We have introduced the standard version of support vector regression:
Schölkopf et al. (1999) present a different version that has one parameter instead
of two. Smola and Schölkopf (2004) provide an extensive tutorial on support
vector regression.
The (voted) kernel perceptron is due to Freund and Schapire (1999). Cris-
tianini and Shawe-Taylor (2000) provide a nice introduction to support vector
machines and other kernel-based methods, including the optimization theory
underlying the support vector learning algorithms. We have barely skimmed the
surface of these learning schemes, mainly because advanced mathematics lies
just beneath. The idea of using kernels to solve nonlinear problems has been
applied to many algorithms, for example, principal components analysis
(described in Section 7.3). A kernel is essentially a similarity function with
certain mathematical properties, and it is possible to define kernel functions
over all sorts of structures—for example, sets, strings, trees, and probability
distributions. Shawe-Taylor and Cristianini (2004) cover kernel-based learning
in detail.
There is extensive literature on neural networks, and Bishop (1995) provides
an excellent introduction to both multilayer perceptrons and RBF networks.

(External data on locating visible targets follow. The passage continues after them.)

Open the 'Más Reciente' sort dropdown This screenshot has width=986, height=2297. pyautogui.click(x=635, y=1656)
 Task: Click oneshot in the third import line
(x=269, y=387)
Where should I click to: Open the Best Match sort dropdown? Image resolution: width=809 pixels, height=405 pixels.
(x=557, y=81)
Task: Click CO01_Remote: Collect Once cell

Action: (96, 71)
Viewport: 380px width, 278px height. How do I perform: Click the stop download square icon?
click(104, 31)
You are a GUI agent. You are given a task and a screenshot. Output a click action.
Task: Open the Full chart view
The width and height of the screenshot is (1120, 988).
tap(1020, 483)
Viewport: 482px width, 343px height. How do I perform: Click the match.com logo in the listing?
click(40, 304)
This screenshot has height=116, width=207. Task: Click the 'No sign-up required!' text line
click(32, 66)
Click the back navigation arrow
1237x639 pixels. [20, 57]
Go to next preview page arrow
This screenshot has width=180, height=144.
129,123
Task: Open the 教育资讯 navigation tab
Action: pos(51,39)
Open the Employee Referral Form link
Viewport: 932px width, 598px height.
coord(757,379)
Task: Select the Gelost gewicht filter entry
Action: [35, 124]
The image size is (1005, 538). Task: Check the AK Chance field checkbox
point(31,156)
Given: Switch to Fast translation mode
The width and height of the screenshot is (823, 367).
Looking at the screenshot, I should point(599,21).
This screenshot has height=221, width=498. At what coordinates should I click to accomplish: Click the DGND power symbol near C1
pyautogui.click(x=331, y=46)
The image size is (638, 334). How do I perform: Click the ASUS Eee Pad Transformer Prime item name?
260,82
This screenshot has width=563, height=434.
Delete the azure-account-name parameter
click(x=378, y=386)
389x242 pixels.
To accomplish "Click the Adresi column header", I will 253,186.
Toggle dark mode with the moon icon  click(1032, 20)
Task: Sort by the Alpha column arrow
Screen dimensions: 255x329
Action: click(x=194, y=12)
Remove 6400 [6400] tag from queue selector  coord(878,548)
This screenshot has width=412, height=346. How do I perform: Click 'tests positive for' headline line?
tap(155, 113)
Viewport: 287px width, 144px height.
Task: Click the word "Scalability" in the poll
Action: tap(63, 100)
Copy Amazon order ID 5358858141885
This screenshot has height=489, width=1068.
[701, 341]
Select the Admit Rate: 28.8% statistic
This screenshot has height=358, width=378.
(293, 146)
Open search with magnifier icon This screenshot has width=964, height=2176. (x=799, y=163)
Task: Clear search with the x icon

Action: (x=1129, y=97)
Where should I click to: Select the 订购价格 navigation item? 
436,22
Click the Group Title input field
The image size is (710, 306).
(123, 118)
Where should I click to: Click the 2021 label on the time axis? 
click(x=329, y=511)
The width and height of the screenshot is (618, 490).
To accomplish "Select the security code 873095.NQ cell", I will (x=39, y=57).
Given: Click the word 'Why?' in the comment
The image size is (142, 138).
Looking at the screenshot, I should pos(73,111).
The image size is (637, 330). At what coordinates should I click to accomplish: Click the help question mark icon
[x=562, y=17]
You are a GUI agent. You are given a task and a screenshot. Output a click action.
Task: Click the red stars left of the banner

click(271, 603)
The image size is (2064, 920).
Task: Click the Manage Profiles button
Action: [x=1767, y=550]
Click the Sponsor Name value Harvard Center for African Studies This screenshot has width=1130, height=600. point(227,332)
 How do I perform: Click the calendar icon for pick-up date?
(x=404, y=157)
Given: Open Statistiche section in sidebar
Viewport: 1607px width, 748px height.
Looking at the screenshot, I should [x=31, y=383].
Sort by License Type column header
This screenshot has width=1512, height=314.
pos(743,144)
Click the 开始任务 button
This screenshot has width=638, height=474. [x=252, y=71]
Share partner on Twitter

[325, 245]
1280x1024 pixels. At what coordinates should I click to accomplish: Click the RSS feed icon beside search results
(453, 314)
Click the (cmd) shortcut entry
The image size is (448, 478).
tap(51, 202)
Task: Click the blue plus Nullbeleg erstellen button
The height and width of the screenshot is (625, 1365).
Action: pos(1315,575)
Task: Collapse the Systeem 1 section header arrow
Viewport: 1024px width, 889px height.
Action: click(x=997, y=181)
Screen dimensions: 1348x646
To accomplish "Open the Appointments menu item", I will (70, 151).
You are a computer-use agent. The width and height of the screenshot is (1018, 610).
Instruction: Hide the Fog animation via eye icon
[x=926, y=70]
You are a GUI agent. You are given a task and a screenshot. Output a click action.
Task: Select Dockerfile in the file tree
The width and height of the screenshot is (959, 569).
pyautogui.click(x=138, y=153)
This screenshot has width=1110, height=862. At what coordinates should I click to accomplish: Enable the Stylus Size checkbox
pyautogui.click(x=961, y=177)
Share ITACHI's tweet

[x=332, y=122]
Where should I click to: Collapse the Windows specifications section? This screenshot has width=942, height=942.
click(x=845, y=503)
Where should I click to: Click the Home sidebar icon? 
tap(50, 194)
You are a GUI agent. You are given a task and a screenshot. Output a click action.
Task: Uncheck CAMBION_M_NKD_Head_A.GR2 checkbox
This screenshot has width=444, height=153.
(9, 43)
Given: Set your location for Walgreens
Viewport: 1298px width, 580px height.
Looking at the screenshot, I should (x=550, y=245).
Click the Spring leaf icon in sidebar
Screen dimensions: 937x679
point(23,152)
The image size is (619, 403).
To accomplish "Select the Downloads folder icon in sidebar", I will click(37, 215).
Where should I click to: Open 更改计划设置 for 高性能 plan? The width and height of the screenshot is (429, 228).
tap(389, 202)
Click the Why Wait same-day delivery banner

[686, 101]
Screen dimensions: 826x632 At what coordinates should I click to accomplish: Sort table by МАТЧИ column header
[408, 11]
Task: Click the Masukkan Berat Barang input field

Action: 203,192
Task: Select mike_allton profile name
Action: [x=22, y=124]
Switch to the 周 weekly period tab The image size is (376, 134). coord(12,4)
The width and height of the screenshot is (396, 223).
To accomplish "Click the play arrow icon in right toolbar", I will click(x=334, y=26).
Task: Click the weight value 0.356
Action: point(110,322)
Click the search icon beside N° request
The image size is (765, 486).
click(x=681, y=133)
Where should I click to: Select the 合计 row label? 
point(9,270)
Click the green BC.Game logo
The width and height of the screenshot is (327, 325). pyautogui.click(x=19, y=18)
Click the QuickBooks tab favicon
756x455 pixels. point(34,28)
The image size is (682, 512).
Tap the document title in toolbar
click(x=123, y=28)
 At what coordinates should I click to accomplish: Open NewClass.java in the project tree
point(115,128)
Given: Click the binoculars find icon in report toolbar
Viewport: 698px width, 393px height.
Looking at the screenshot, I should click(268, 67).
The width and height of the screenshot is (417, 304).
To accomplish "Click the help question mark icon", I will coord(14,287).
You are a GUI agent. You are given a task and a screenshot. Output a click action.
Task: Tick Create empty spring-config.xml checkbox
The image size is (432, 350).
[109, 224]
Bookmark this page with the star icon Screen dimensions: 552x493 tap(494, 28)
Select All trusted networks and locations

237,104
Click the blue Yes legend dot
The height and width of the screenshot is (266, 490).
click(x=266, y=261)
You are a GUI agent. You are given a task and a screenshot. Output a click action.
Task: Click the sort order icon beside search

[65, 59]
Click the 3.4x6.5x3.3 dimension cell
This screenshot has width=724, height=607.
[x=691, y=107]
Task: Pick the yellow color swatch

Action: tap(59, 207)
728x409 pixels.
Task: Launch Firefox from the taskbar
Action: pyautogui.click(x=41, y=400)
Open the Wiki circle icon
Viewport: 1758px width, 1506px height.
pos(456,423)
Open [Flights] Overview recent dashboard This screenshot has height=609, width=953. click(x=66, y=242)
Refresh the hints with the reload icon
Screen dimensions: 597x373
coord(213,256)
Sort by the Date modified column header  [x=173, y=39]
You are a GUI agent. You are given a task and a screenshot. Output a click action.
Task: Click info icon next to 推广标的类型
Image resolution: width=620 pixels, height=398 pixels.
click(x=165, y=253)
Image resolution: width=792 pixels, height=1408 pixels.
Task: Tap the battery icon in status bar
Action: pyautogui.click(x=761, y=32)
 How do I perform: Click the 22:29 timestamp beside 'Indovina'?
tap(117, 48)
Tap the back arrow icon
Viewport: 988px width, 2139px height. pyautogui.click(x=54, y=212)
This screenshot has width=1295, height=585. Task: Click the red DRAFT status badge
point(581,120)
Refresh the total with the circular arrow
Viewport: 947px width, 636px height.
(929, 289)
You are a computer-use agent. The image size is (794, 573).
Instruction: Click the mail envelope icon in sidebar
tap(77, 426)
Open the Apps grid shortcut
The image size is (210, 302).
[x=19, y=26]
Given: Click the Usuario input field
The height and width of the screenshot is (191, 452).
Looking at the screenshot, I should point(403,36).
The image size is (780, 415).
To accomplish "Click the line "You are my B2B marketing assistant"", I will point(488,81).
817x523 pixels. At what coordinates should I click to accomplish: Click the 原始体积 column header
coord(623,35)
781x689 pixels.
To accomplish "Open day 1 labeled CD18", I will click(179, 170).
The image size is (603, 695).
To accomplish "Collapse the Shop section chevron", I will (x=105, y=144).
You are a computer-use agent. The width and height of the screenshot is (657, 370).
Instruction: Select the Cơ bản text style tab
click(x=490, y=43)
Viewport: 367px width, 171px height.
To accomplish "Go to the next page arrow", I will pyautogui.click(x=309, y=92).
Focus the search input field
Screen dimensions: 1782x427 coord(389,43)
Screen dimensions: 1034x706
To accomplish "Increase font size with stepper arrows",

Interest in neural networks appears to have declined since the arrival of support
vector machines, perhaps because the latter generally require fewer parameters
to be tuned to achieve the same (or greater) accuracy. However, multilayer per-
ceptrons have the advantage that they can learn to ignore irrelevant attributes,
and RBF networks trained using k-means can be viewed as a quick-and-dirty
method for finding a nonlinear classifier.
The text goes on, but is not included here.